A few organisers asked us if we'd relax this rule. They wanted to list multi-purpose venues. We said no. If you're booking a space for a faith event, list it with us. If you're booking it for something else, use the other platforms. Don't muddy the water in between.

Discovery works when people find what they actually need

The real test isn't traffic numbers. It's that Baptist leader in Manchester finding her prayer meeting. It's a young Anglican discovering a conference in their diocese. It's a church planter finding other non-denominational groups doing similar work.

We built Gathrd for that moment. Not for pageviews. Not to compete with Eventbrite on size. We built it because faith communities deserve a directory that speaks their language.

When you filter by denomination, you're not just narrowing results. You're telling us something about what matters to you spiritually. We took that seriously in the design. It's why the filtering is prominent, fast, and actually works without digging through menus.

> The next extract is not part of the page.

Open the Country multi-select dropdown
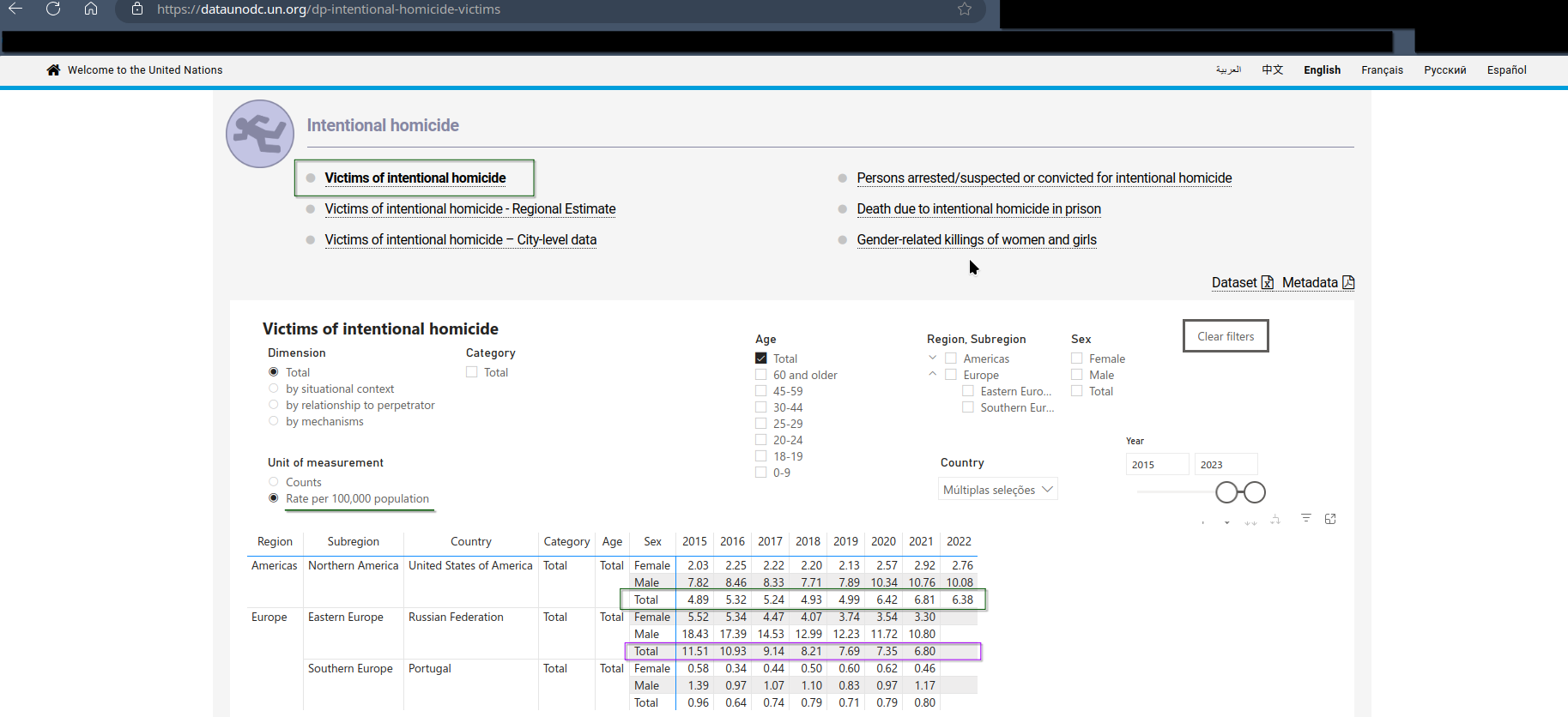The image size is (1568, 717). click(997, 490)
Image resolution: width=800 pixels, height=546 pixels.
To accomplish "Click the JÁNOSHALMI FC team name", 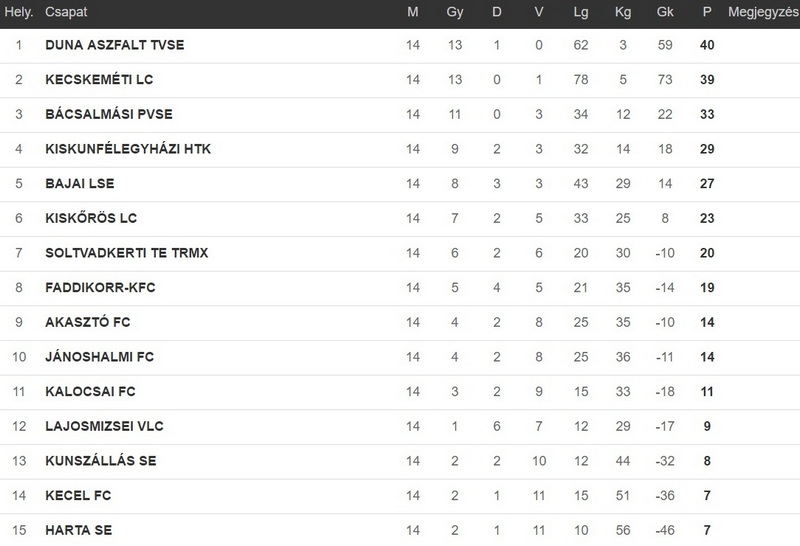I will click(99, 357).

The bigger picture: denomination and community

Denomination can feel like an old word sometimes. Especially in churches where the boundaries blur. But it still matters. It shapes theology, worship style, community culture, and how events are run.

Our job isn't to judge those differences or flatten them. It's to acknowledge that they exist and help people find their people. A Catholic seeking a diocesan retreat. A Pentecostal looking for a prayer gathering. A Non-denominational church discovering others doing radical hospitality work in their area.

That's what multi-denomination filtering does. It respects the reality that faith communities are diverse. It gives that diversity structure inside the app, so people can navigate it confidently.

We've had church leaders tell us they use Gathrd to find events outside their tradition too. That's brilliant. But it has to be their choice, not an algorithm's guess. That's why the filtering exists.

When you're building tools for faith communities, the small details matter most. Do you actually make space for what makes each denomination distinct, or do you just treat everything as 'events'? That question shaped Gathrd from the start. What would change in how you discover faith events if the platform was built just for you?